- Born: Christopher Charles Cotton Coville 2 June 1945 (age 80) Liverpool, England
- Allegiance: United Kingdom
- Branch: Royal Air Force
- Service years: 1964–2003
- Rank: Air Marshal
- Commands: Personnel and Training Command Training Units RAF Coningsby No. 111 (Fighter) Squadron
- Awards: Knight Commander of the Order of the Bath

= Christopher Coville =

British Royal Air Force commander

Air Marshal Sir Christopher Charles Cotton Coville, (born 2 June 1945) is a British retired senior Royal Air Force commander.

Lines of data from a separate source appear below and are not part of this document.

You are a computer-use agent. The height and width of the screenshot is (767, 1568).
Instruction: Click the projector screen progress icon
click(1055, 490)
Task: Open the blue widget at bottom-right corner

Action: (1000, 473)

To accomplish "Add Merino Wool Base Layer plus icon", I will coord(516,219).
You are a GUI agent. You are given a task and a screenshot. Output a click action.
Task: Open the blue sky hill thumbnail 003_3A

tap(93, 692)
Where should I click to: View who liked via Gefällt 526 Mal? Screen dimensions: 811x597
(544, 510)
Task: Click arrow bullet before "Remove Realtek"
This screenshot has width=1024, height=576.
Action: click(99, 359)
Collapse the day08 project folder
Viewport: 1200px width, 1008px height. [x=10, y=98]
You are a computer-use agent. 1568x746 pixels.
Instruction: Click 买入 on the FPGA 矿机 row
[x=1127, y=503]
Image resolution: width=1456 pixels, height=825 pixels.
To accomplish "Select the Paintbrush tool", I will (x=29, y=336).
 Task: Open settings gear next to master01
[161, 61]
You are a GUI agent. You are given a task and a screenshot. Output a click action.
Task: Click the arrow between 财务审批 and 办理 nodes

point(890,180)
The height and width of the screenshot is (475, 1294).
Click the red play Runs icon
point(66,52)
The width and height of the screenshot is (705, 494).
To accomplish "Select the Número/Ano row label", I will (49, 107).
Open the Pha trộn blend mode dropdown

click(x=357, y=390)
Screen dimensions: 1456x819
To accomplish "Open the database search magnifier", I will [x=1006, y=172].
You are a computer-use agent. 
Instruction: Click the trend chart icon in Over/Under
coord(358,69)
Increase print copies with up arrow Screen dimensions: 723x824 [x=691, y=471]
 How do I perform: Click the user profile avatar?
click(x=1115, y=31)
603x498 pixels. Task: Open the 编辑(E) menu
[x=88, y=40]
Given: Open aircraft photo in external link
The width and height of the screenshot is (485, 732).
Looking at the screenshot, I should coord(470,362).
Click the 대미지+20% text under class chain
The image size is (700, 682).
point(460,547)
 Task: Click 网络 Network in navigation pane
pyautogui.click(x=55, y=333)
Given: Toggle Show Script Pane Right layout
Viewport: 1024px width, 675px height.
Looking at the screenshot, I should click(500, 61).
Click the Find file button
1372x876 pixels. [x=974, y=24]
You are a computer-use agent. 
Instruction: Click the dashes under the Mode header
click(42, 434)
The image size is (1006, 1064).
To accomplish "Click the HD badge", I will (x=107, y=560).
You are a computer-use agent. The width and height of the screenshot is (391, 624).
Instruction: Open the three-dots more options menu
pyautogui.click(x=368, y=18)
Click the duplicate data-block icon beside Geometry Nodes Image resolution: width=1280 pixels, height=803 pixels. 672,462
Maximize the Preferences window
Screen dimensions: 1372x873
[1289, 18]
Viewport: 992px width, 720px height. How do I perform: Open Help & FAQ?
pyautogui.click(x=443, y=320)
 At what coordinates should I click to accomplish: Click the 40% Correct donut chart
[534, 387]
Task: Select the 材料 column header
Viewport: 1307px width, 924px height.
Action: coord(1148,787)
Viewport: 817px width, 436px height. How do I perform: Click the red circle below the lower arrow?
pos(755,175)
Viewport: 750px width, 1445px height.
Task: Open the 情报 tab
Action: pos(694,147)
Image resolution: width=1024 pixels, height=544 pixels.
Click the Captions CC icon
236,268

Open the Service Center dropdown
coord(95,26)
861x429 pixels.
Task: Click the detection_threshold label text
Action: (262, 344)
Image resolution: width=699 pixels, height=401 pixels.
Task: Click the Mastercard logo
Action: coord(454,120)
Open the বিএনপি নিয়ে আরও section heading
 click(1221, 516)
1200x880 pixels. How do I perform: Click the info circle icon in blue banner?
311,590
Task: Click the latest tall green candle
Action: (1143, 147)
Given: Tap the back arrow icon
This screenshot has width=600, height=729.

==Early life and education==

Coville was born in Liverpool to Henry Coville and Anna Moss. He was educated at De La Salle Grammar School for Boys in Liverpool, followed by Royal Air Force College Cranwell and Open University.

==RAF career==
Coville joined the Royal Air Force in 1964, at the height of the Cold War. Early in his career he flew Lightnings and F4 Phantoms. He assumed command of No. 111 (Fighter) Squadron in 1983, and then became Group Captain Air at Headquarters No. 11 Group. In 1986 he became Station Commander at RAF Coningsby, where he flew Tornado F3 and displayed Hurricanes and Spitfires on the Battle of Britain Memorial Flight. Promoted to air vice marshal, he became Air Officer Commanding Training Units in 1992, Assistant Chief of Defence Staff Operational Requirements (Air Systems) in 1994 and Deputy Commander-in-Chief, Allied Forces Central Europe in 1998. In 2000 his NATO command was absorbed into the Regional Headquarters Allied Forces North Europe of which Coville became the Deputy Commander-in-Chief. In March 2001 he became the Air Member for Personnel and Air Officer Commanding-in-Chief Personnel and Training Command. He retired in 2003.

Coville was appointed a Knight Commander of the Order of the Bath in the 2000 New Year Honours.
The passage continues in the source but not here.